NEW YORK, N.Y. – Burger King’s new lower-calorie french fries didn’t spark a stampede to restaurants, but the company says they helped push up sales slightly amid heightened competition.
The Miami-based chain on Thursday reported a higher quarterly profit on growth overseas, with particularly strong results Asia. In North America, it said new menu items like Satisfries french fries and the Big King burger, which mimics McDonald’s Big Mac, helped lift sales 0.2 per cent at established locations.
Alex Macedo, Burger King’s president of North American operations, said the rollout of Satisfries boosted fry orders overall.

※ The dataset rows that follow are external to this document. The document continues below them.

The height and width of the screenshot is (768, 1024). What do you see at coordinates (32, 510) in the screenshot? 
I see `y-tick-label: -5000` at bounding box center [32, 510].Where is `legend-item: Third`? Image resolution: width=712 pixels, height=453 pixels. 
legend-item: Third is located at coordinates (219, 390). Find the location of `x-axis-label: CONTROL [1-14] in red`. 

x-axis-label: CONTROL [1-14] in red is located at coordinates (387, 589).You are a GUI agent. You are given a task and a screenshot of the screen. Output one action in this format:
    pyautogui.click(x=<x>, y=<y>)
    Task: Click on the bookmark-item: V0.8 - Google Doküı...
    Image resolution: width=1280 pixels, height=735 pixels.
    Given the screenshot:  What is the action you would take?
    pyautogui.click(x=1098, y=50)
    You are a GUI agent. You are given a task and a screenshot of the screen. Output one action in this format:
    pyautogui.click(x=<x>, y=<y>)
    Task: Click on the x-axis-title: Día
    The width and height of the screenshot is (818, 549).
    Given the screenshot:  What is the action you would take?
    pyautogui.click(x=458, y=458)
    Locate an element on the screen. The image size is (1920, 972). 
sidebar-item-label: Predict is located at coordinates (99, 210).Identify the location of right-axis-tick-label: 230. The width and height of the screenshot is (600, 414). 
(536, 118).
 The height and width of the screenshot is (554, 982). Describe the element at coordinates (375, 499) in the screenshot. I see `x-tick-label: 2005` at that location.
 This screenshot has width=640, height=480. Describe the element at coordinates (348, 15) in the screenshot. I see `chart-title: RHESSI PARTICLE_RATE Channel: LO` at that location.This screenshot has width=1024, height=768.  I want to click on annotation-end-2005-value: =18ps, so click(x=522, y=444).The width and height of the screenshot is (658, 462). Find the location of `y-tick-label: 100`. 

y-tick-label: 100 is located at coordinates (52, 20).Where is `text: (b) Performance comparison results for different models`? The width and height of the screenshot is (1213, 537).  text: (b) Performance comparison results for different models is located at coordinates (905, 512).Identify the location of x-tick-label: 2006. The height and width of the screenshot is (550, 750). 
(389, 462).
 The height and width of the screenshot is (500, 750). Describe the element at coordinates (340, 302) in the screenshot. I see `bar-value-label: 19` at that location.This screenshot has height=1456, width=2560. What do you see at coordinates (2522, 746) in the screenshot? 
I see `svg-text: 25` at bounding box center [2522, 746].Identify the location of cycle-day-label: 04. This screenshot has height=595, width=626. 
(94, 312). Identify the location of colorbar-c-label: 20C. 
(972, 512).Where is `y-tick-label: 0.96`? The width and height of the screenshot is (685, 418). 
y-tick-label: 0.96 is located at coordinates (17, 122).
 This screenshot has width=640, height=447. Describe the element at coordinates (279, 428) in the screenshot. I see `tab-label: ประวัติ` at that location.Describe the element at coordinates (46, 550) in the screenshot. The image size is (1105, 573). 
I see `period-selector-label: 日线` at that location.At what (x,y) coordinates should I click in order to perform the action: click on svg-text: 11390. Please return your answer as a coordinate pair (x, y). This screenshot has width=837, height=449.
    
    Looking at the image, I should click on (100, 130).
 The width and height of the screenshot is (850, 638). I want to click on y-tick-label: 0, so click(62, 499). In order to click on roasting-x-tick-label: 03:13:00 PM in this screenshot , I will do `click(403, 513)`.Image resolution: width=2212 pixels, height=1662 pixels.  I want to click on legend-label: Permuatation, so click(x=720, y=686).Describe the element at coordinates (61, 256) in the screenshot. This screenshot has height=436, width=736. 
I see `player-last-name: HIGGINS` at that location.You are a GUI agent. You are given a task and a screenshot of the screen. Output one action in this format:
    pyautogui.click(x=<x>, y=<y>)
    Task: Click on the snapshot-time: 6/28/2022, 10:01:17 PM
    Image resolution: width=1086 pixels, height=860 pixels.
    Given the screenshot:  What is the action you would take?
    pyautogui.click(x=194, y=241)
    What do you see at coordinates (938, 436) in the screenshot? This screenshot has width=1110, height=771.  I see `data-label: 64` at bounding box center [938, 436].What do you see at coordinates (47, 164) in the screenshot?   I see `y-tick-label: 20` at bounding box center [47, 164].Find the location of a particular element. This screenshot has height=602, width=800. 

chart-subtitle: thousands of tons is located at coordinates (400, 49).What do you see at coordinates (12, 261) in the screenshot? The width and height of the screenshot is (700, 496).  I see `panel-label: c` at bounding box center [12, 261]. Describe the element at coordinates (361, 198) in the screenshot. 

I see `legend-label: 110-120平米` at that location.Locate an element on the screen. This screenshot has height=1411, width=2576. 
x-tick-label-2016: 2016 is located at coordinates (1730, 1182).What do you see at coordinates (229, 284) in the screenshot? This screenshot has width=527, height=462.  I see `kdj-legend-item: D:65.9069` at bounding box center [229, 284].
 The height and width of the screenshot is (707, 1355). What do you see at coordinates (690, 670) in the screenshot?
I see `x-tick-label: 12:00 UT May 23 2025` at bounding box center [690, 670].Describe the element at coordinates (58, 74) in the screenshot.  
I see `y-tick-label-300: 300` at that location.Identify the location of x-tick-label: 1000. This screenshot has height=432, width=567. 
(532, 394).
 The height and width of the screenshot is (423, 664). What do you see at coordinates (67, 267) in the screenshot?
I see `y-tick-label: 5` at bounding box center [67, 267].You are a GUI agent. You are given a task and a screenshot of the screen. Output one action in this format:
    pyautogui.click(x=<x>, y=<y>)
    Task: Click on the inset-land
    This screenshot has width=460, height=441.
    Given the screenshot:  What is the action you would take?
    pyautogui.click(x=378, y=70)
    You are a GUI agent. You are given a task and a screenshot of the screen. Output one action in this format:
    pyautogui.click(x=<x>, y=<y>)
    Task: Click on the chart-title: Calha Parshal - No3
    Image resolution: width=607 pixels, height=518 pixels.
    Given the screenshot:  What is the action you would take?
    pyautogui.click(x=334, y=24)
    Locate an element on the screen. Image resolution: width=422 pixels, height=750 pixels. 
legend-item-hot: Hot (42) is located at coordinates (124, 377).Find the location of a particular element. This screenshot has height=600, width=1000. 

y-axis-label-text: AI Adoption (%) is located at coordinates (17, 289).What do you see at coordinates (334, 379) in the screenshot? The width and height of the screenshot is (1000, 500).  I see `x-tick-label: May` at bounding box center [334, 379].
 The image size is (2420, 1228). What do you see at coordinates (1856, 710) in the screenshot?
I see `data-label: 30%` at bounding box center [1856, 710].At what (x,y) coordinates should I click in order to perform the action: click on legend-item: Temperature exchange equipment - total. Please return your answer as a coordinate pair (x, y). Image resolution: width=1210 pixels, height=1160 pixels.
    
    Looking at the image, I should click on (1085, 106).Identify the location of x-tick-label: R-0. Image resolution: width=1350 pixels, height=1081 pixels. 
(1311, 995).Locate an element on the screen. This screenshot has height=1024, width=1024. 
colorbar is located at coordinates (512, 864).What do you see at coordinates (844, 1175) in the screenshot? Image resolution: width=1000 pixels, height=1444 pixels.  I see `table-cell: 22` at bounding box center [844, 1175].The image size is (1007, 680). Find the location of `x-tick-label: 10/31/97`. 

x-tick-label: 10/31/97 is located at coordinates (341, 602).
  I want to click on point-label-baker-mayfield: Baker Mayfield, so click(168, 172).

“It’s not a mainstream product, it doesn’t have the broadest appeal, but it is a premium product and has had success,” Macedo said. “People who were coming in and not ordering fries are now ordering fries.”
Burger King Worldwide Inc. and other fast-food chains are fighting to attract diners constrained by the economy and a storm-filled winter, along with tough competition from higher-priced quick-service restaurants like Chipotle. In response, Burger King has introduced a string of new menu items and pushed deals.
The unveiling of Satisfries in particular came with great fanfare, with the company hosting a preview of the fries for media in a New York City penthouse this past September. The fries have about 20 per cent fewer calories than the chain’s regular fries as a result of a batter that blocks out some of the oil during frying.
They cost extra, with a small order priced at $1.89, 30 cents more than regular fries.
Macedo said the fries also show Burger King’s commitment to developing new products. The chain has been undergoing significant structural, menu and marketing changes since it was purchased and taken private by 3G Capital, a Brazilian private investment firm. In 2012, 3G unveiled a revamped menu before announcing a deal to take the chain public again.
For the quarter ended Dec. 31, Burger King says it earned $66.8 million, or 19 cents per share. That compares with $48.6 million, or 14 cents per share, a year ago.
Not including one-time items, it said it earned 24 cents per share, above the 23 cents per share Wall Street expected.
The sale of company-owned restaurants to franchisees led to lower revenue of $265.2 million, which was below the $268.2 million analysts expected. Such refranchising reduces corporate revenue because the company records only the fees the franchisee pays rather than the total restaurant sales.
Burger King had 13,667 restaurants last year.